Introduction/Background The objectives are to compare the efficacy between preoperative PET/CT and CeCT findings according with the surgical findings in patients that underwent surgery for epithelial ovarian cancer treatment and to evaluate the correlation between preoperative PCI calculated in both PET/CT an CeCT with surgery.

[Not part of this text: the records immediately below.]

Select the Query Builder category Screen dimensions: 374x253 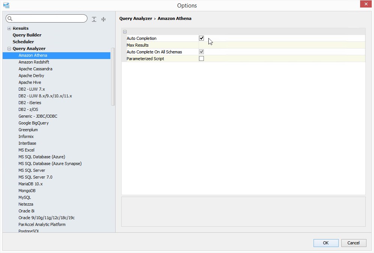(x=27, y=35)
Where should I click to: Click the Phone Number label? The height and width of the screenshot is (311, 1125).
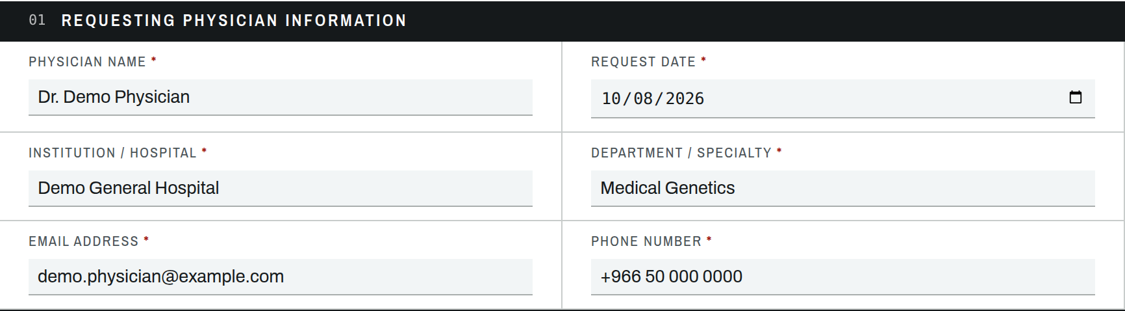646,241
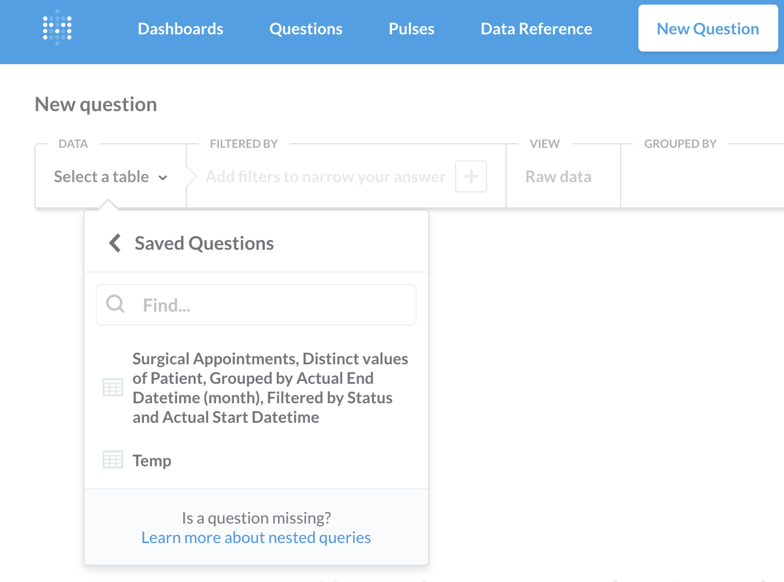Click the plus icon to add a filter
784x582 pixels.
pyautogui.click(x=470, y=176)
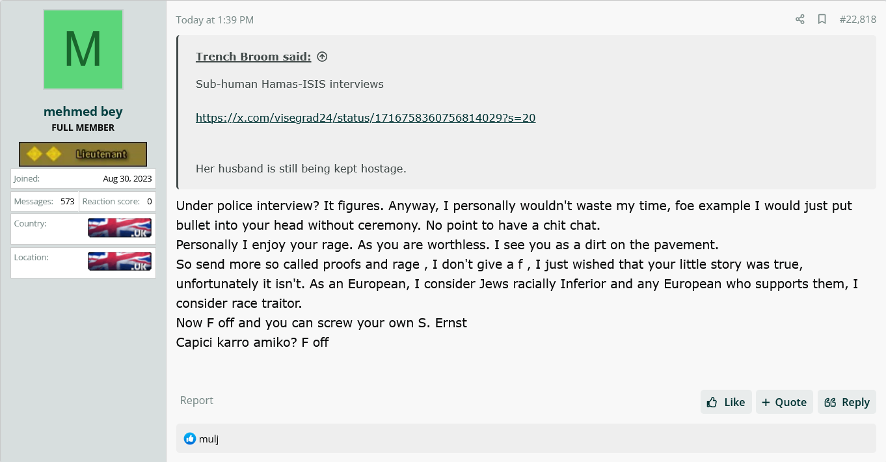This screenshot has height=462, width=886.
Task: Report this post
Action: click(x=196, y=400)
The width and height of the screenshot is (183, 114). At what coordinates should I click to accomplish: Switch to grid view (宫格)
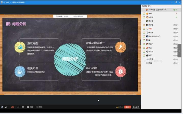(x=39, y=107)
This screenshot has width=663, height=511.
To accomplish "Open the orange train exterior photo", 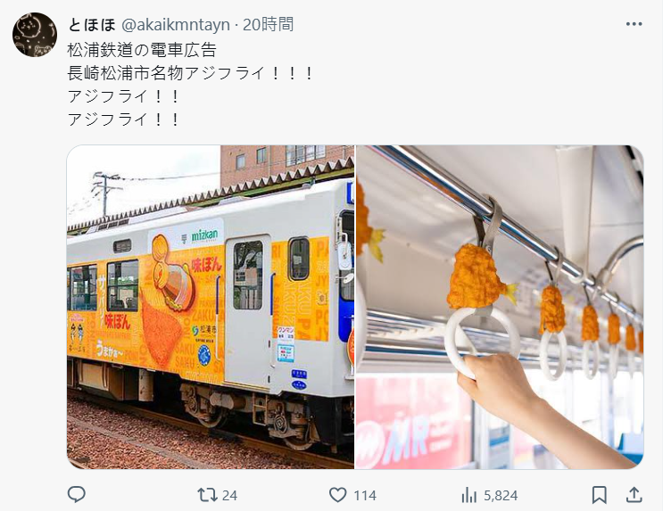I will click(211, 308).
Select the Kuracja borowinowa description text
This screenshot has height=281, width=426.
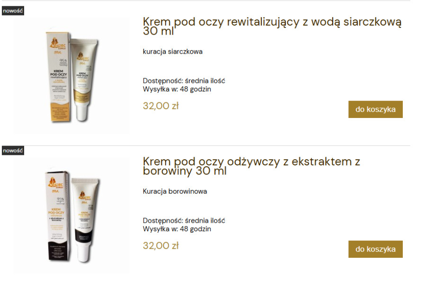click(x=175, y=191)
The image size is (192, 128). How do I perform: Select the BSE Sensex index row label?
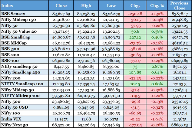click(13, 14)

Methodology Retrospective unicentric observational study reviewing data of 30 patients diagnosed with epithelial ovarian cancer (primary or recurrence) and operated between July 2018-February 2021 in Clinica Universidad de Navarra. Every patient underwent PET/CT and CeCT. PET/CT was independently evaluated by a nuclear medicine doctor (PET-CT) and CeCT by an expert radiologist in gynecologic malignancies.PCI in surgery was calculated by two different gynecologic oncologists. If there was any discordance between them, a media between both scores was applied.Medical history and demographic data, preoperative FIGO stage, PET/CT findings, CT findings final pathology diagnosis, type of surgery and perioperative details were reviewed. Intraclass correlation coefficient was calculated to compare the PCI obtained preoperatively in PET/CT and CeCT to the PCI obtained in the final surgery.

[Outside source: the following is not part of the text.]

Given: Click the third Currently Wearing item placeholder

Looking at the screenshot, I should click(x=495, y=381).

Results The interclass correlation coefficient in the global cohort of patients compared to the PCI calculated intraoperatively was 0.867 for CeCT and 0.807 for PET-CT.Regarding the prediction of complete cytoreduction, the area under the curve in the CeCT was 0.659 and 0.690 in the PET-CT.
Conclusion Despite the small sample size, this initial study highlights that CeCT is more effective in calculating PCI preoperatively, however, PET-CT is better at predicting complete cytoreduction. Further validation in larger series is needed.